What parents can do to prevent spreading influenza
- Handwashing is the most important way to reduce the spread of flu:
- Wash your hands after being in direct contact with someone who has a respiratory infection.
- Wash your own hands and your child’s hands after wiping your child’s nose.
- Wash your hands after coughing, sneezing or wiping your nose.
- When water and soap are not available, use premoistened hand wipes or alcohol-based hand rinses. Keep hand rinses out of reach of children because they may be harmful if swallowed.
- Wash your hands after touching objects handled by someone who has influenza.
Teach children to cover their noses and mouths with tissues when sneezing or coughing, to put used tissue in a wastebasket immediately, and to wash their hands after wiping their nose or handling tissues.

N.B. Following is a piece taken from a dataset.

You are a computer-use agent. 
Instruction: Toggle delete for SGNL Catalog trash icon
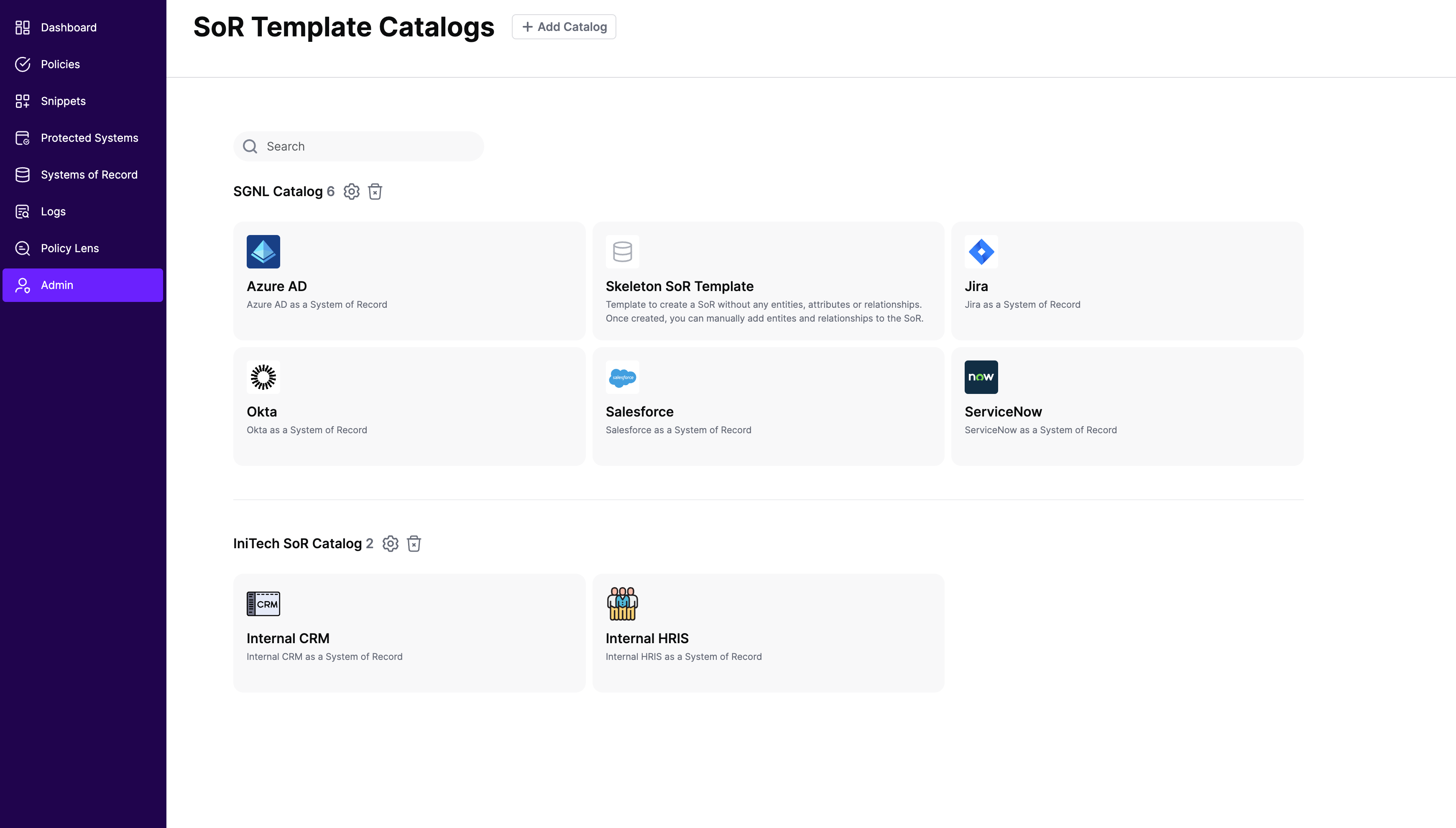[375, 191]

If a family member has the flu, clean surfaces (such as toys, bathroom taps and doorknobs) after the ill person has touched them.
If your child attends daycare, tell the caregiver if you think your child has influenza. Keep your child at home, away from daycare or school, until the fever is gone and she is feeling better. When both parents work outside the home, plan ahead by making arrangements for when your child becomes ill.
Source: Canadian Paediatric Society Infectious Diseases and Immunization Committee, 2005.
Footnotes
This information should not be used as a substitute for the medical care and advice of your physician. There may be variations in treatment that your physician may recommend based on individual facts and circumstances.
May be reproduced without permission and shared with patients and their families. Also available at www.caringforkids.cps.ca.